THE world’s hospitality industry is celebrating vegetarianism today (Friday October 1) and proving there is more to the lifestyle choice and diet than the humble carrot or stuffed mushroom.

The Cotswolds is an area that is known for its great farms and produce, with chefs across the region showing exactly what they can do with vegetables and creating outstanding dishes without including meat. 

Relish Group, which runs a host of café and restaurant businesses across the region, is actually run by a vegetarian, Phillipa Sawyer.

One of the Relish venues is Jacks Tearoom and Kitchen on Black Jack Street in Cirencester.

“We like to think our menus are balanced and there is something for all diets, carnivores, pescatarians, vegans and vegetarians,” she said.

“Jacks has a brunch feel to the menu and vegetarians can enjoy marinated heritage tomatoes, wild garlic and burrata on toast or a sweet potato cake, yoghurt, harissa and poached eggs.

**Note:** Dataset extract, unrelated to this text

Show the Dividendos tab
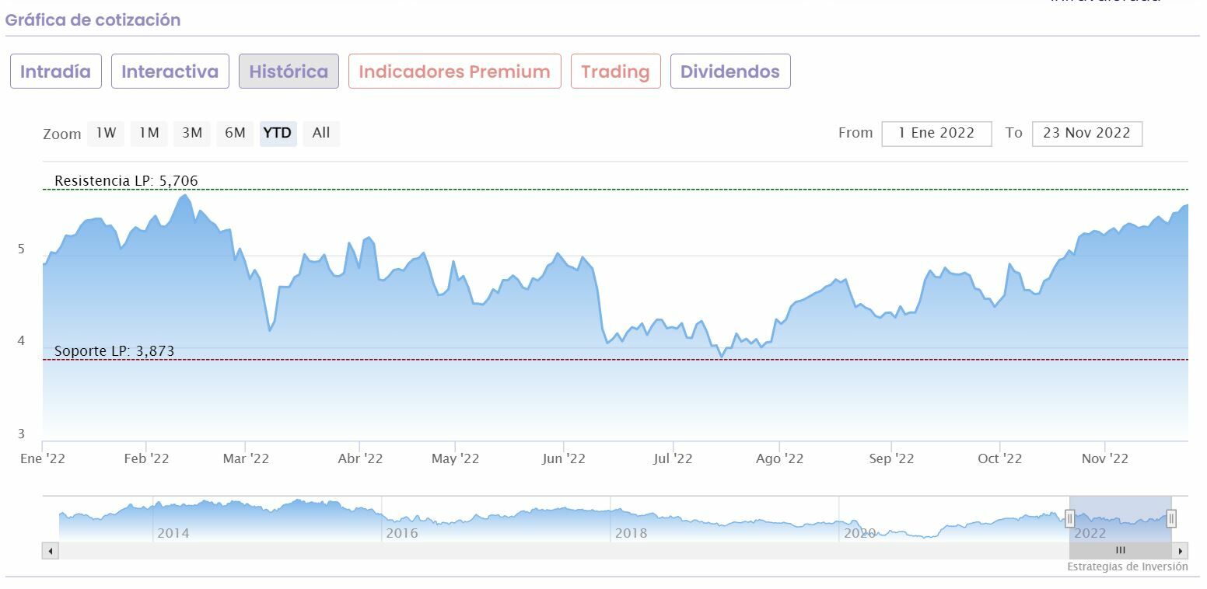point(729,71)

“Our chefs are passionate about catering for all our customers whilst delivering great quality dishes, sourcing ingredients locally where possible. They design the menus with many dietary needs in mind and often a core dish is adapted and listed on the menu as also being available as a veggie option.”

World Vegetarian Day was established in 1977 by the North American Vegetarian Society and then endorsed by International Vegetarian Union in 1978.

One of the world cuisines you can have here in the Cotswolds is pizza, and Pizzeria 720, situated at the Gateway site on the Cotswold Lakes has some great examples of how the pizza can be one of the best vegetarian meals out there.

Allotment Hot, has a topping of red onion, jalapeno and mixed peppers, while Kidd Rock’s topping is goats cheese, caramelised onion and rocket.

The Allotment Hot can also be adapted to be vegan as vegan cheese available.

The Bathurst Arms in North Cerney, between Cirencester and Cheltenham has hit the headlines recently for its Soil Association Award, with nearly 97per cent of the menu being organic.

One of the things the pub is most proud of is having its own allotment and close relationships with nearby farms for its fruit and vegetables.

“We are very proud of our award, our suppliers, Purton Organics, Close Farm and Langridge Organic as well as of our little allotment.

"We have some great squashes and fruit growing there that is going to look great on our autumn menus. One of our most popular dishes at the moment, for all diets is our wild mushrooms on Lynwood sourdough toast.

"The mushrooms are foraged and sourced by The Wild Rooms of London and are full of flavour.”

Out near Burford is The Upton Firehouse, run by chefs Sam Edwards and Jak Doggett. The chefs have recently announced they are opening a Cirencester restaurant and wine bar in Cirencester.

They offer a wood fired barbeque style of cooking that Sam says is an underrated way of cooking vegetables.

He said: “Our flatbread is fired in the oven, the one on the menu at the moment features baba ghanoush, pomegranate and pickled chillies is a great veggie option.

"Our panko mushroom burgers, hispi cabbage and peppers all lend themselves to this style of wood fired cooking.”  

Téatro Restaurant and Bar at Ingleside, Cirencester’s newest boutique hotel, is open to the public for breakfast and Tuesday to Saturday evenings from 5pm.

Ryan Walters is the Ingleside manager and working with head chef Pierre Needham has made him look at vegetarian cuisine in a different way.

“We try all of our dishes and I have to say the baked aubergine is one of my favourites," he said.

“It is served on crushed purple potatoes with a red pepper coulis, salsa verde and black garlic puree.

“As a hotel we have guests staying from all over the world so it is important to have a balanced menu, a lot of our vegetarian dishes are also enjoyed by meat eaters, the worlds attitudes

have changed when it comes to dining and what we want from it – there is no more meat and two veg.”

Asha Indian Kitchen is a popular take away and dining venue, situated in Cirencester in the bar, Somewhere Else.

It is run by Foyez Rahman who says that a lot of cooking from India and Bangladesh is predominately vegetarian.

He said: “If you look at Asian food, from Thailand to India to China vegetables and vegetarianism is a common diet and attitude.

"Samosas and our popular dal are all vegetarian and we have introduced smokey vegetable paneer to our sizzler menu and this has gone down really well with all customers.”